== What the task asks ==
Count the lines in the items below that contain the word "Viewport", treating case as significant, and reply with only the number.
Start of Entries shown
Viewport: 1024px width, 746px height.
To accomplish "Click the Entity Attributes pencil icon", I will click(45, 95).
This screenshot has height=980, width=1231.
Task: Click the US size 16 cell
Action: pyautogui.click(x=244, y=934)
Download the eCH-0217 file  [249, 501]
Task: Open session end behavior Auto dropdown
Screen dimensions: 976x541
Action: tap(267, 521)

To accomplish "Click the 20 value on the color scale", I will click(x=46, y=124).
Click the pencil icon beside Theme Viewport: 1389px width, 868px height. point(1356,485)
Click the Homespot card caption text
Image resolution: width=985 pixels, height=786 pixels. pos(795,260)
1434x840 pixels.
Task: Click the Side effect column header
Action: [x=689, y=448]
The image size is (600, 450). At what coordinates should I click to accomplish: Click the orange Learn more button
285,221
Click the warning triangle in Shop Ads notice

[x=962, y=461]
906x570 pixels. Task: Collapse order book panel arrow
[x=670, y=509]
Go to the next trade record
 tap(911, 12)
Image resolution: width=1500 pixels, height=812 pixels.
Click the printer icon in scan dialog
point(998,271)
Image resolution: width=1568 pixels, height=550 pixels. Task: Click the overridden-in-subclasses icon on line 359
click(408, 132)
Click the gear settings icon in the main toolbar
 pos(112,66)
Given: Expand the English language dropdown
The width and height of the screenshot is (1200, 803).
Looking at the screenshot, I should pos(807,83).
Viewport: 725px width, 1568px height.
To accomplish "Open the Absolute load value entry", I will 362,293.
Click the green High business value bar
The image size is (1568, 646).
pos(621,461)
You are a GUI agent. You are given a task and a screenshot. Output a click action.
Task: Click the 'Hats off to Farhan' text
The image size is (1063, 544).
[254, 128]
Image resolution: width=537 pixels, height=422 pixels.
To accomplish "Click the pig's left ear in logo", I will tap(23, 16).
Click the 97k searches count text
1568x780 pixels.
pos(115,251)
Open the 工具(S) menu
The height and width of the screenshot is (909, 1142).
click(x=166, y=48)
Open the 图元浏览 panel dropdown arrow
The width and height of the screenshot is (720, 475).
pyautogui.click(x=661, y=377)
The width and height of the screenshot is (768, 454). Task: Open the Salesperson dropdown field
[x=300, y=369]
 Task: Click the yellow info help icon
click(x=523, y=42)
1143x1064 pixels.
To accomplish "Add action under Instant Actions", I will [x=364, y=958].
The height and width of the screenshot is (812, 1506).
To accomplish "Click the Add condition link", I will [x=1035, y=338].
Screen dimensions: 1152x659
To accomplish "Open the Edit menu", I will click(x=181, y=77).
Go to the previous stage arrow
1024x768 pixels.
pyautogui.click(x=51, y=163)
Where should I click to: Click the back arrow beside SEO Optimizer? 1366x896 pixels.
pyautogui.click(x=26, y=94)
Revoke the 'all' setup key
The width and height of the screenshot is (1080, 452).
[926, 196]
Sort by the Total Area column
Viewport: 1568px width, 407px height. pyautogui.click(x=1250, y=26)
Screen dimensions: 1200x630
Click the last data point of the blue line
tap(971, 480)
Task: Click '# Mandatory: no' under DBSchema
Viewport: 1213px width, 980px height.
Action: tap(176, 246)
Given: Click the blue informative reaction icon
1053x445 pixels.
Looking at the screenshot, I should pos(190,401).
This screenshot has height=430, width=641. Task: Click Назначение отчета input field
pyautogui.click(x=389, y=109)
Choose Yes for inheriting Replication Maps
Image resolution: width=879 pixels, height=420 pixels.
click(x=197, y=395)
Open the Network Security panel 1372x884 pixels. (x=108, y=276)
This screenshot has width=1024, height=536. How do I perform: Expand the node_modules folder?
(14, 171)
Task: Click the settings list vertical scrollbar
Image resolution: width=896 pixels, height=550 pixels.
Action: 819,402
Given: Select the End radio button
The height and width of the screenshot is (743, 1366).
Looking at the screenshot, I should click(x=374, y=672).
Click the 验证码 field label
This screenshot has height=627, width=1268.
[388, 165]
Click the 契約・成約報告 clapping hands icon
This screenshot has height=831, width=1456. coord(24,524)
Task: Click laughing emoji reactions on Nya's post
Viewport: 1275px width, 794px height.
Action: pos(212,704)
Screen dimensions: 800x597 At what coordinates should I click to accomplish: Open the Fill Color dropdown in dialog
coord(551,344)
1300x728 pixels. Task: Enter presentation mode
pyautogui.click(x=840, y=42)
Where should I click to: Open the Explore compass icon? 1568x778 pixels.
End of Entries shown
== Solution for this problem ==
6